Having sat on boards and managed staff, I relate to their frustration. Working with people brings us face-to-face with our beliefs about them. Do we think they can change?
In my personal experience and working with clients, I see how our assumptions and beliefs contribute to the challenges we experience. Our thoughts about people and the situation can keep us frustrated and trapped in the same old loop, working in the same way and having the same results.
We embody our beliefs when we interact with people.
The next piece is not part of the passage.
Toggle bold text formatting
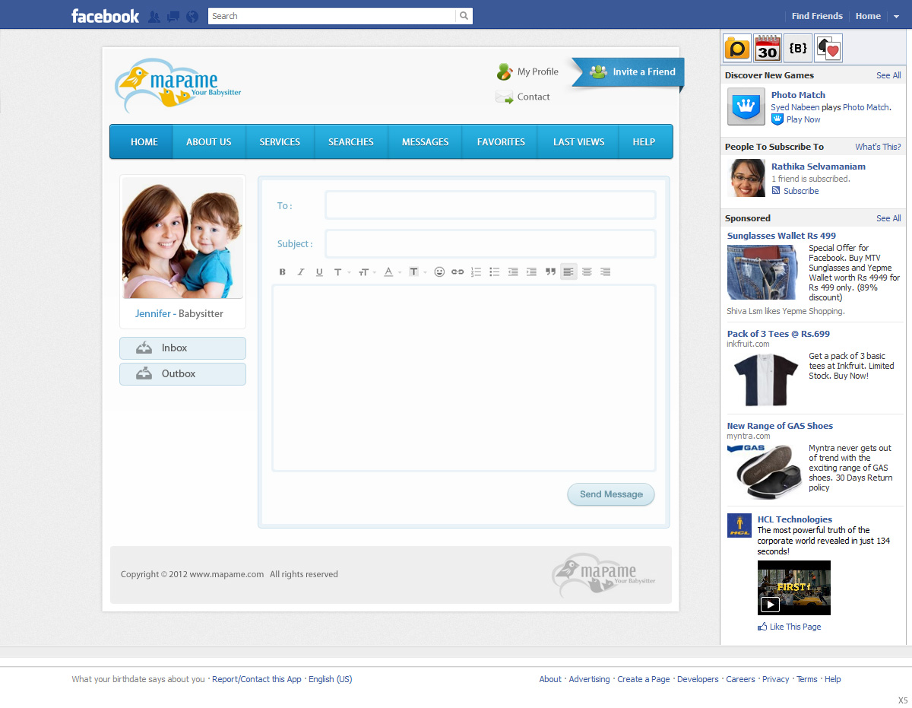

The actions we take, the requests we make, the tone we adopt, all are subtle – or not so subtle – indicators of our beliefs and expectations that the other person responds to. All affect the results we receive.
What about you?
Consider a current situation you are dealing with at work or in your personal life. This could be a challenging project that requires group buy-in, a difficult relationship, or a team member who isn’t meeting expectations. Take some time to journal and reflect on this series of questions.
- What is happening?
- Who is involved?
- What is frustrating you?
- What do you believe about the situation and the people involved?
- Do you believe that the situation can change?
- Do you believe that the people can change?
- How does believing someone can or can not change influence the way you behave toward them?
- What would you like to have happen?
- What story are you telling yourself about why what you want to have happen WILL NOT or CANNOT happen?
Stories We Tell Ourselves
As I think about the questions that I am asking you, I ask myself – why do I tell stories about people? And I notice that one of the reasons I tell myself a story about other people is to protect myself from disappointment.
I am protecting myself when I look at you and say, hmm, I know how you will be. I know what you will do. I know that you will not follow through because you NEVER follow through.
Do I tell you this though? Do I say, “I can’t trust you.”? Or do I just treat you as if I don’t trust you based on the belief that I have about you, the story that I have crafted about you.
Do I do what my clients often do – stay quiet to protect your feelings, or avoid bringing emotions into it, or to stay nice?
Rewriting the Story
Take the situation that you were reflecting on earlier and try rewriting the story.
But first, make sure you’ve made visible the current story you’re telling. Write the person’s name, and then detail what you’re currently saying. Write your thoughts, your feelings, your beliefs, your actions. Make it juicy, don’t hold back.
And then challenge yourself to write a different story.
Unlock the power of your imagination to craft a new story and create a new relationship/reality. Ask yourself, what story could I tell that demonstrates that I BELIEVE in that person, that I believe they have good intentions?
Will writing a new story really change anything?
Well, here’s what I’ve noticed – when I write a new story, it changes me. And I see this process change my clients — they notice that they feel less frustrated, less angry. They have more spaciousness inside themselves and so they have better, more honest conversations with their board and staff. While it doesn’t always look the way they thought it would, they often find they receive more support.
So will you try this experiment? There’s no guarantee that other people will change, but YOU will change. You will notice an opening in yourself, feel less trapped and see new possibilities.